I was half listening to NPR while cleaning up the kitchen when I heard a singer-songwriter named Valerie June refer to “receiving a song.” The interviewer asked if it came to her in her own voice. She responded that songs come in many different voices. Warming to the subject, she added that she hears songs in her head all the time and tries to write them down. “If you just write every one down, you get to the good one.”
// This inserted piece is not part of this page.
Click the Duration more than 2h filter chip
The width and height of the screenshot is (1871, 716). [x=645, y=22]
I was fascinated because my brain is often writing something if I have not otherwise engaged it. When I am meditating and trying to focus on my breath, my most common stray thought is something being written. Although my typical message to my brain is “Let go,” I sometimes find myself saying,“Stop writing.” I often have to use those words when I am trying to go to sleep and my brain is composing something new or reworking a sentence to get it right. If I tried to capture every bit of writing my brain does without my conscious motivation, I’m afraid the dirty dishes would pile up, my walks would include many stops to make notes, and getting to sleep would be a chore.
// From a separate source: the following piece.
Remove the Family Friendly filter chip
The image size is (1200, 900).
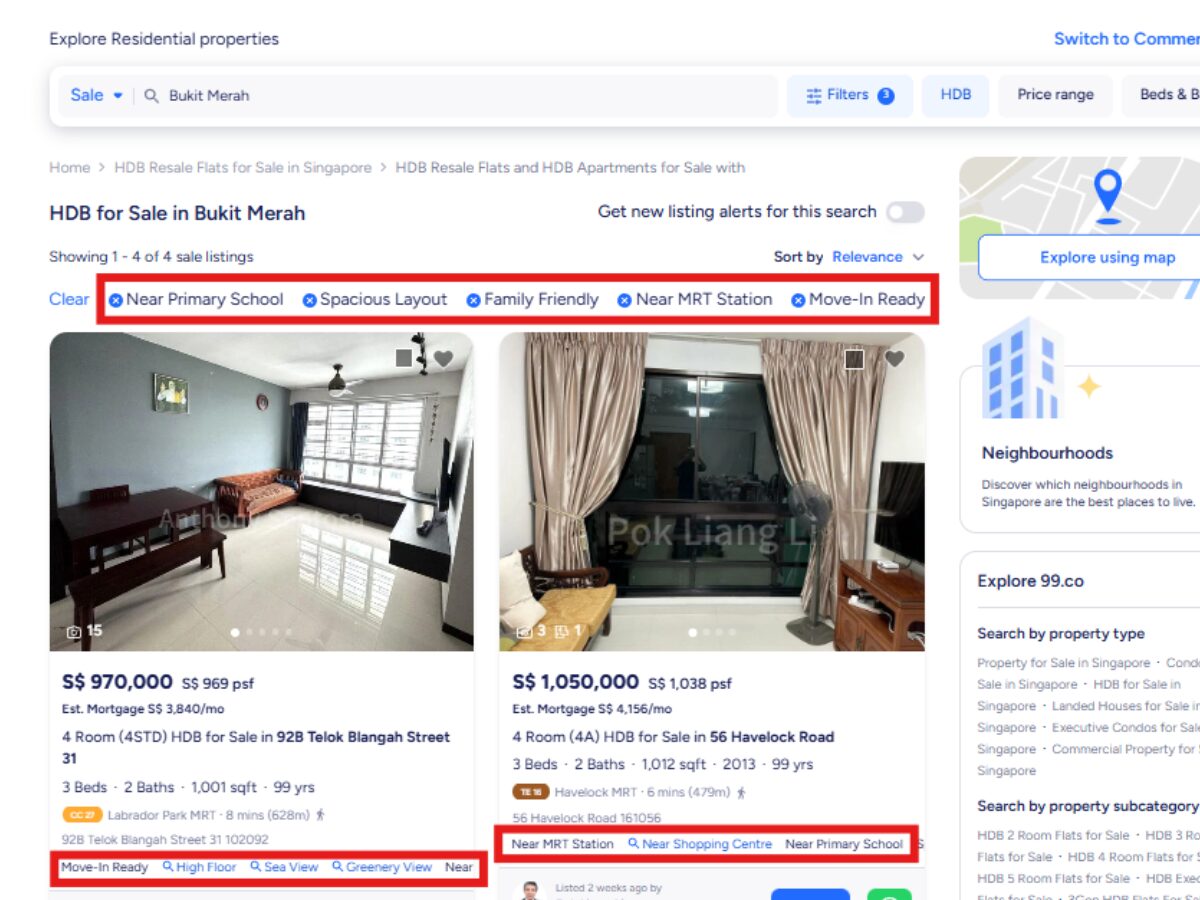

The author John Ehle once pulled a notebook from a shirt pocket to write down something my husband Bill had said and what it triggered in John’s mind. He chuckled the whole time and said all writers carry little notebooks. My nephew-in-law Joel Garreau, also a writer of considerable repute, advised me to have a notepad by the bed to capture writing thoughts in the night. “You won’t remember them in the morning,” he cautioned.
When I am walking with Nigel and see an unusual cloud formation or a deer peeking out from behind a Fraser fir, my brain starts writing a description and sometimes a little story. I try to remember the idea until I get home and can write it down. Similarly, at night when I have said my usual thanks that I have a good bed and can go to sleep, I don’t want to rouse, stop the CPAP machine, unhook the mask, turn on the light, dash off some words in a notebook, and then reverse those actions to go back to sleep. Instead I issue my preemptory command hoping to silence that soft voice relentlessly dictating. Once in a while I give in and turn on the light so I can scribble a particularly intriguing sentence or thought.
When I’m involved in a specific piece of writing, the off-duty work of my brain might recast a sentence or paragraph that has been problematic or just won’t flow. If it sounds pretty good to my suddenly attentive mind, then I do interrupt the sweeping or the ironing or the nap and write it down as fast as I can so I get it all. Another thing I don't ignore is a new idea for an essay that will often come as an opening sentence. I know I’ll regret it if I don’t jot down this fuse that when given my full attention will ignite an explosion of ideas.
I find that anything transmitted to my brain from my five senses can become grist for the mill of my grinding neurons. One thing I can’t do is sit myself down and think up a topic to write about. The ideas usually come unbidden, but I can discern what sensory trigger spawned them.
My writing process is separate from the idea formation that my brain does without my direction. If I go to the computer to write a first draft, it will often be a tiring session as I lay out and develop the text, and then start revisions. If the seminal thought did not come to me in a full-throated voice, I will choose first to do a “free write” by hand. I sit with my journal and record the thought delivered to my consciousness from my deeper brain. I will then write whatever comes into my hand for fifteen minutes. When the timer goes off, there is usually something on the page that I can work with. I then begin transforming the first creative blush into a crafted piece of writing that I deem worthy of sharing.
Now for those who think literally, I want to assure you that I know my subconscious writing brain and my active working brain are one and the same. However I’m trying to describe the way I experience these different modes. The first—which can be annoying— is when I’m the audience for a creative process I don’t summon or direct. The second is when I grab hold of one of those ideas, images, or insights and run with it.
The part that brings me the greatest joy is when I feel that I am in a dialog with the brain cells that work around the clock. I stare at a sentence that doesn’t sing and from nowhere comes a new melodic iteration of the same idea. If it is a post for this blog, I send it to Polly, my sharp copyeditor, who finds the typos my old eyes don’t see, and makes sure attributions and facts are correct. If her brain comes up with a better idea about the flow of a particular sentence or paragraph, she’ll write a comment such as “Try reading this aloud” or “Perhaps recast this sentence” or “Consider reversing the order of these two words.” Her hints or questions give me a nudge, and I take it from there.
The sensory trigger for this exploration of my writing brain came from Valerie June “receiving” songs in many different voices. I recognized a creative process similar to my own. Later that day during a nap, my writing brain wakened me, and this time I got up to write a note of my own. A few days later, I sat at the computer and lit the fuse.